LUPA YANG MENGINGATKAN

22 0 0
                                    

Tentang Kakek dan Sueib, aku mencoba lupa. Kusimpan tentang mereka dalam deret lupa yang aku letakkan dalam benak. Aku jadikan keduanya dalam satu tempat, lupa yang mengingatkan. Sebab aku tidak boleh lupa selupa-lupanya tengang mereka. Nanti jika waktunya tiba, lupa itu pun akan mengingatkanku untuk ingat. Siapa Sueib yang fotonya kakek simpan selama ini.

Dalam kelupaan yang aku buat tentang kakek, aku telah kembali semula. Menjalani jatah hidup sebagai seorang remaja. Remaja dan Putih biru yang mungkin akan banyak bercerita. Namun yang disayangkan adalah cerita putih biruku tak bisa diceritakan pada kakek. Padahal ketika masa putih merah tak satupun yang luput untuk aku ceritakan pada kekek.

Tentang cerita putih merah, ada cerita yang tiba-tiba saja aku mengingatnya. Aku teringat sepedah yang selalu kakek gunakan untuk mengantarku sekolah. Dalam perjalanan kakek selalu membuatku bahagia. Hampir tak ada hari yang menyedihkan ketika aku bersama dengannya. Bahkan, rasa takutku ketika pertama masuk sekolah pun hilang karena aku dihantarkan olehnya. Dia sangat pandai membuat aku lupa pada ingatan yang mengingatkan. Jadi kali ini pun aku mencoba lupa dalam ingatku tentangnya.
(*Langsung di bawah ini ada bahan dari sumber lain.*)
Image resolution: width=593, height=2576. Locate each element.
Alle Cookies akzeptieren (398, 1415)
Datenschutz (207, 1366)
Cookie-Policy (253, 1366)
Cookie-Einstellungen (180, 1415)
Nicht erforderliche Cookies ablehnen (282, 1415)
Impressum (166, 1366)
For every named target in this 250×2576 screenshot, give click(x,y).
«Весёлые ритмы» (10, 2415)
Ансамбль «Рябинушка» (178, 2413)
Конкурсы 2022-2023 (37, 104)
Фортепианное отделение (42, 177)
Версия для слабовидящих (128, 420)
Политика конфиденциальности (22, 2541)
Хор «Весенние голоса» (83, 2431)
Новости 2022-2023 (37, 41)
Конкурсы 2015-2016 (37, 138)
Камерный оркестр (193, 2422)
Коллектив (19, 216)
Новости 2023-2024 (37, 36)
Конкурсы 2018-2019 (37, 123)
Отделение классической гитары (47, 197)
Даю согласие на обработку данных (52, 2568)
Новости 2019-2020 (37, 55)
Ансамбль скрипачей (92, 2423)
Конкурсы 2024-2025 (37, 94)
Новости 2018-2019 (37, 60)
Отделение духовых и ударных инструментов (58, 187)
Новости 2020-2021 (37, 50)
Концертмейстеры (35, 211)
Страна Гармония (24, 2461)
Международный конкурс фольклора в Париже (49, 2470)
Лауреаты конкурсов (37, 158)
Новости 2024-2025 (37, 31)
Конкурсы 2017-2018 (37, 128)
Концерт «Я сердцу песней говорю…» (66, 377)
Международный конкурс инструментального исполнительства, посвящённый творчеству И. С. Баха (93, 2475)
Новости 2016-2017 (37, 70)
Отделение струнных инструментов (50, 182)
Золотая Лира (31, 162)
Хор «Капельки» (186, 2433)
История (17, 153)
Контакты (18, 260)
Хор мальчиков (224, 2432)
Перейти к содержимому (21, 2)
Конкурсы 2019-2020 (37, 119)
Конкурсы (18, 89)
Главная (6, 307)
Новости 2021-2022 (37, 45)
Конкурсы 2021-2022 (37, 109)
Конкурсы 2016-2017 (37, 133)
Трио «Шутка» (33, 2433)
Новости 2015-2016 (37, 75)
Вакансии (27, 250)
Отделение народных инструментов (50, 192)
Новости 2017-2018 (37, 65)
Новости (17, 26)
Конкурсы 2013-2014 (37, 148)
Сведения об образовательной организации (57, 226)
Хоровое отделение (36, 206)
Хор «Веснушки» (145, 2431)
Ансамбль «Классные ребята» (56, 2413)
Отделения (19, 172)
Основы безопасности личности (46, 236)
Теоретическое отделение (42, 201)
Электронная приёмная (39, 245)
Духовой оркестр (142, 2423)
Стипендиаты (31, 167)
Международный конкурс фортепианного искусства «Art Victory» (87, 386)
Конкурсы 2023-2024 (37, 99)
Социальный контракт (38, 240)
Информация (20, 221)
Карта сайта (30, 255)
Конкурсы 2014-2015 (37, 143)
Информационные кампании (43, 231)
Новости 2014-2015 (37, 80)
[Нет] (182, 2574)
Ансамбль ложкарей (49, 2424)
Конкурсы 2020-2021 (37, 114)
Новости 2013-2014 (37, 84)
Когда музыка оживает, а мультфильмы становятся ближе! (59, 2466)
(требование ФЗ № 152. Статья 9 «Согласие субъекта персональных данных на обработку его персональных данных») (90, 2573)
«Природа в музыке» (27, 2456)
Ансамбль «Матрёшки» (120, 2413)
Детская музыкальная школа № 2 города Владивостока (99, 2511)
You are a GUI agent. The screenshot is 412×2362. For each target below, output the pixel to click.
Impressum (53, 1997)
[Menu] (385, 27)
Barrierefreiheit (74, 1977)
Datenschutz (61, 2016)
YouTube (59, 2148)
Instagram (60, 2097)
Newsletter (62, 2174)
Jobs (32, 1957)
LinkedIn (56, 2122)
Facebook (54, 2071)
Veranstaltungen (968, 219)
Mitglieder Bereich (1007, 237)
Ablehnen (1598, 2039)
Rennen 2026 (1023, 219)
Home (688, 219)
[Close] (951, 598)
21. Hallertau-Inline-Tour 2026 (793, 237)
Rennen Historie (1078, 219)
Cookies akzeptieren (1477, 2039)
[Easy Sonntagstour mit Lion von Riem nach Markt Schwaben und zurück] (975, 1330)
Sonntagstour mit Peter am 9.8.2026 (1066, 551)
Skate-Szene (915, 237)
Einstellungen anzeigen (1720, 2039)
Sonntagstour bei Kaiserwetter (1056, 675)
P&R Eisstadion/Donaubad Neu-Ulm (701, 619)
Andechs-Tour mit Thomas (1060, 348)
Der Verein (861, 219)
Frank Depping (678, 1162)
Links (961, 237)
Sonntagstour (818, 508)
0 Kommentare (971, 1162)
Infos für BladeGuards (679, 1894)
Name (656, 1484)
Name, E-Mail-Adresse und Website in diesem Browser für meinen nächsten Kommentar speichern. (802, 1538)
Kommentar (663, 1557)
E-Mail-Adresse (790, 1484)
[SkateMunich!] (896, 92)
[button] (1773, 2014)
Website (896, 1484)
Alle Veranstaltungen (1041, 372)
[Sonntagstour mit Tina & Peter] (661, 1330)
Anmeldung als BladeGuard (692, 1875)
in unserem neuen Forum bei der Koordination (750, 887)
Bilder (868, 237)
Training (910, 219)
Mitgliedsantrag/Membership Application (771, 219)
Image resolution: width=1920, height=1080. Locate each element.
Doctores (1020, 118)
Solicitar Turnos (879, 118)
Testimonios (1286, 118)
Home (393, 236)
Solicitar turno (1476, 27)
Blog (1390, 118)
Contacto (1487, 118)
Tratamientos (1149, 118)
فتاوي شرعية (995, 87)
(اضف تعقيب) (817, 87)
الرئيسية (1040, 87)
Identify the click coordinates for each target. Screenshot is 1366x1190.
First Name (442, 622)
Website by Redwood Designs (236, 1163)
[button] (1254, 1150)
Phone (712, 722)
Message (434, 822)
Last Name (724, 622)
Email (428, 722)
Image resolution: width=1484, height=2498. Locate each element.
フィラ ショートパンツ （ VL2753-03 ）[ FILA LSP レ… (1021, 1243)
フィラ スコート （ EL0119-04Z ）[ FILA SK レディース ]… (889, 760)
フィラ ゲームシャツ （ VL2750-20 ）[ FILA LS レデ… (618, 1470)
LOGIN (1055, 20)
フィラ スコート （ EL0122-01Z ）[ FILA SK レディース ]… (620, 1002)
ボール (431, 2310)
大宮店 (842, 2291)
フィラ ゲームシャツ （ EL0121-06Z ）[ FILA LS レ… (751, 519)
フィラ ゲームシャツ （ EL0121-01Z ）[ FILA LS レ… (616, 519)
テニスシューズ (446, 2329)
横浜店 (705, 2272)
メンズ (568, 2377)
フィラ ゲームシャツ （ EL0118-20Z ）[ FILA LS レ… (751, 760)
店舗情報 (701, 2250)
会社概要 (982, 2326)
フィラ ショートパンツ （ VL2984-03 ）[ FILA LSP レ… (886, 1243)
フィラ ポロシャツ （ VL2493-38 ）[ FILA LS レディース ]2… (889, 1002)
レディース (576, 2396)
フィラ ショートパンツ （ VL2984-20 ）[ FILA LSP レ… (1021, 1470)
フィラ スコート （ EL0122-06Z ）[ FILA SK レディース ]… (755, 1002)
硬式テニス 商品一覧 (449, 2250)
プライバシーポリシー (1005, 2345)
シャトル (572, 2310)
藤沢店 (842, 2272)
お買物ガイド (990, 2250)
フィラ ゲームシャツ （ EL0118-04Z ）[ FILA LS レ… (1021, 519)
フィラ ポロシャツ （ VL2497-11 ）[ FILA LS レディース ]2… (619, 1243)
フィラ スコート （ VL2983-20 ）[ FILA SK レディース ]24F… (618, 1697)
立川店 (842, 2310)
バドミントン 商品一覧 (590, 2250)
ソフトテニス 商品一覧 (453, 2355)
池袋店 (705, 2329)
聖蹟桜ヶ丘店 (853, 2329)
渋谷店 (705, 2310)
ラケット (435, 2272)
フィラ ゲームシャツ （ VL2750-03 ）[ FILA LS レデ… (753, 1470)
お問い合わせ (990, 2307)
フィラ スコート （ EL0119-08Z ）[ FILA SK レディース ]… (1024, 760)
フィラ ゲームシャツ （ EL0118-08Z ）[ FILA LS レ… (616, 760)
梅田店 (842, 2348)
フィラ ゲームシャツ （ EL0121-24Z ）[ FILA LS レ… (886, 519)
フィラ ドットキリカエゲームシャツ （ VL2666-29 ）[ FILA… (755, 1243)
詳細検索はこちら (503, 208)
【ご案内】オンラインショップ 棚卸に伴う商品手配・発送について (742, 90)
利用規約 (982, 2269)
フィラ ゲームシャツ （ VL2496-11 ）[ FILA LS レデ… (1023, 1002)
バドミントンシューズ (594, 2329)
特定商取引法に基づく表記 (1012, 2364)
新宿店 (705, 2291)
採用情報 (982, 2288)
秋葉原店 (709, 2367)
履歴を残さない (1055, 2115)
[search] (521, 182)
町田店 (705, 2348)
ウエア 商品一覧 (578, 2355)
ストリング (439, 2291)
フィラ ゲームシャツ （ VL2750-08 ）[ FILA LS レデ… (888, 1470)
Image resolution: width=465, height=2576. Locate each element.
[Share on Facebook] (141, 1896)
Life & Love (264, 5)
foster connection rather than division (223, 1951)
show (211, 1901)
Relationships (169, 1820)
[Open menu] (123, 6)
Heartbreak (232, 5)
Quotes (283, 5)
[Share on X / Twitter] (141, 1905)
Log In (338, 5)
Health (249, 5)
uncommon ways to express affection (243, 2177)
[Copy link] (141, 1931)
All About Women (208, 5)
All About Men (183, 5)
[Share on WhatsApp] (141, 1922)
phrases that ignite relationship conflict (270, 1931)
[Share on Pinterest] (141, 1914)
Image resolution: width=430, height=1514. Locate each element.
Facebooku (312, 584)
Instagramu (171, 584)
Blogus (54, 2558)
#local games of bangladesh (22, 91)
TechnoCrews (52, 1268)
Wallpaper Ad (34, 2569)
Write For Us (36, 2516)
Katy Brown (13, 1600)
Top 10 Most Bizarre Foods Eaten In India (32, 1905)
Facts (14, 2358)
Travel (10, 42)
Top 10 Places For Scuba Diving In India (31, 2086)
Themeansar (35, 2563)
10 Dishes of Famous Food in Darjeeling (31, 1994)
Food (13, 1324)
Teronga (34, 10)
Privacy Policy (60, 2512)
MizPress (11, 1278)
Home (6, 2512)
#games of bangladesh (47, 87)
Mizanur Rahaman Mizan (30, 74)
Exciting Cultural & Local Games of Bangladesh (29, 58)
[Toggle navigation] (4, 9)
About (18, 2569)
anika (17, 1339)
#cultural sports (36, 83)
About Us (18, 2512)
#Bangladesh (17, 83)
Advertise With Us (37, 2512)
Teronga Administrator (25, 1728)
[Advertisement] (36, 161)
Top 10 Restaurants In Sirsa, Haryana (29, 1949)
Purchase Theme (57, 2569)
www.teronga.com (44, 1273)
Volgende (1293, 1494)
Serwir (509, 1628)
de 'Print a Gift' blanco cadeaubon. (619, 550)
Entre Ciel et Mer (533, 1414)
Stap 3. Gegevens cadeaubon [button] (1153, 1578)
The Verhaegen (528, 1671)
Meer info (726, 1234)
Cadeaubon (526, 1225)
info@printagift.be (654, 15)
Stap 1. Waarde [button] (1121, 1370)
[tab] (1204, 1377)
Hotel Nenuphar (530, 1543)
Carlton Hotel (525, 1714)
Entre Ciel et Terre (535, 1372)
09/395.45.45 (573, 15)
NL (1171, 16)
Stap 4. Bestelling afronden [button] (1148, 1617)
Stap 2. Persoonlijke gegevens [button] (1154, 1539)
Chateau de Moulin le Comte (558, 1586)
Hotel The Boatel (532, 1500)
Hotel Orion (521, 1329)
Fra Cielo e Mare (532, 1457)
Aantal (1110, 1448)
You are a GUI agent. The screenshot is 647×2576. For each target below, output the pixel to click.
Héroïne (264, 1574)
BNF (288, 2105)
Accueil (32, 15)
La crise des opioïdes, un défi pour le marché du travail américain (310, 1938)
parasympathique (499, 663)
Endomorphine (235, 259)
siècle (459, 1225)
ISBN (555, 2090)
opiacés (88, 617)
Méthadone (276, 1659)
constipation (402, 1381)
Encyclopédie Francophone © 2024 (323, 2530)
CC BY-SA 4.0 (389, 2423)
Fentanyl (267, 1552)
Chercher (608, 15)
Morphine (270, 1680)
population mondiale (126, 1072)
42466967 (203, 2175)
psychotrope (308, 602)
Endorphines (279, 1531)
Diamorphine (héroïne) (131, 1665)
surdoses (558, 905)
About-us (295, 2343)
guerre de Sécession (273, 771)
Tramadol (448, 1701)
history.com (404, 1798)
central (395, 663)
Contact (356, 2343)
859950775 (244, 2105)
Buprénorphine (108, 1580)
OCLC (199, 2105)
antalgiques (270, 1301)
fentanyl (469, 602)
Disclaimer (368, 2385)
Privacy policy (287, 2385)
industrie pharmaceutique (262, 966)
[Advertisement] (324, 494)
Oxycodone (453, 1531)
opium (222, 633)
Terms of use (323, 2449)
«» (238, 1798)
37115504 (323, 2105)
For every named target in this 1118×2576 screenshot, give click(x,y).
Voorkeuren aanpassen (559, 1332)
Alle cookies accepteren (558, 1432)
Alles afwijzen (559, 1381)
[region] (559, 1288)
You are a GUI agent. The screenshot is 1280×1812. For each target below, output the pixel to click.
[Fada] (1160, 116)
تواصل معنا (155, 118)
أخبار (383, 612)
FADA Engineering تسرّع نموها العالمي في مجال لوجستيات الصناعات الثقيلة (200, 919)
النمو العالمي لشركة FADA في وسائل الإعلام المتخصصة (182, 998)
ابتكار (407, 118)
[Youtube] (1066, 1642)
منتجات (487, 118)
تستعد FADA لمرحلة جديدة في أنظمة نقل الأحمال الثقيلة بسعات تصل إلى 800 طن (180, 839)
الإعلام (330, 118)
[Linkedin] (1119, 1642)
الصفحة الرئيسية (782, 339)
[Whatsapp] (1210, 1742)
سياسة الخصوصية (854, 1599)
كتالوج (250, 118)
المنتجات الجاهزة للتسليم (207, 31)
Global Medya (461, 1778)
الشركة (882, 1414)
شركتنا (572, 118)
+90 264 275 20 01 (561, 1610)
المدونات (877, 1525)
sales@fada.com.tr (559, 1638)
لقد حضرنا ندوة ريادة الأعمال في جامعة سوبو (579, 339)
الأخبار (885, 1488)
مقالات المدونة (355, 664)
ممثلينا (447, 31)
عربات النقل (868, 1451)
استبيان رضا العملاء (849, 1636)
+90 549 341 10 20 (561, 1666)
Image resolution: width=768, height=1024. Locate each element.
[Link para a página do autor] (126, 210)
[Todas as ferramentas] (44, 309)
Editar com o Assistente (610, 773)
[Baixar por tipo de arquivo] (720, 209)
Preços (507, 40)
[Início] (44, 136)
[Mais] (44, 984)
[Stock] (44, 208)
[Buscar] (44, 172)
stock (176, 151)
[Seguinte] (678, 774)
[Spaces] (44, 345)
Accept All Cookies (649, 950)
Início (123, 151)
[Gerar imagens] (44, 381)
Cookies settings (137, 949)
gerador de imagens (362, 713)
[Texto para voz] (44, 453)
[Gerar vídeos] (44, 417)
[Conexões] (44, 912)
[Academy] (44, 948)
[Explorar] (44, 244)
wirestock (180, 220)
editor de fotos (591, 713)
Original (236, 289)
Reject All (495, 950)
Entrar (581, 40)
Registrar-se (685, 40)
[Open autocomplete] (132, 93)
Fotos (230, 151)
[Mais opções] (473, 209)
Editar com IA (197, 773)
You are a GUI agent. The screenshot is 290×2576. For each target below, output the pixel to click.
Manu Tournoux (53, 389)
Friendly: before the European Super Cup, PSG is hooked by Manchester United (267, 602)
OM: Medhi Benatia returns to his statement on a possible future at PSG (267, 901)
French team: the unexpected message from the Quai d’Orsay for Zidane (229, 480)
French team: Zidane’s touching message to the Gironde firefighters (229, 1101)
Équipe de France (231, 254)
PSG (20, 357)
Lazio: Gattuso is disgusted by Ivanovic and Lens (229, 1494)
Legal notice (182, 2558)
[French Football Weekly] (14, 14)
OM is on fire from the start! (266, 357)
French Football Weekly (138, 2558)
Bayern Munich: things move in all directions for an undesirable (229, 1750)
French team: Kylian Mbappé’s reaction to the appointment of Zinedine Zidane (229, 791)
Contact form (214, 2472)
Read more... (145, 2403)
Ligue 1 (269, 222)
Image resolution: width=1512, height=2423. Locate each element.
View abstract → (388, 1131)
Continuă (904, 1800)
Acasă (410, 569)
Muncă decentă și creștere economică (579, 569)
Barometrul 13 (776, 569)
Putih Biruku tak jauh berbeda dengan putih merahku. Bahkan teman dudukku tak berbeda. Tetap Ayat si humoris berbadan atletis.  Dia tetanggaku dua rumah sebelah kanan. Mirip dengan kakek, dia pandai membuat aku lupa pada ingatku. Ketika sedih, dia mencipta tawa. Ketika takut dia mencipta tenang. Namun, dia juga selalu mencipta rahasia dengan begitu tertutup. Sangat tertutup. Nanti akan aku ceritakan.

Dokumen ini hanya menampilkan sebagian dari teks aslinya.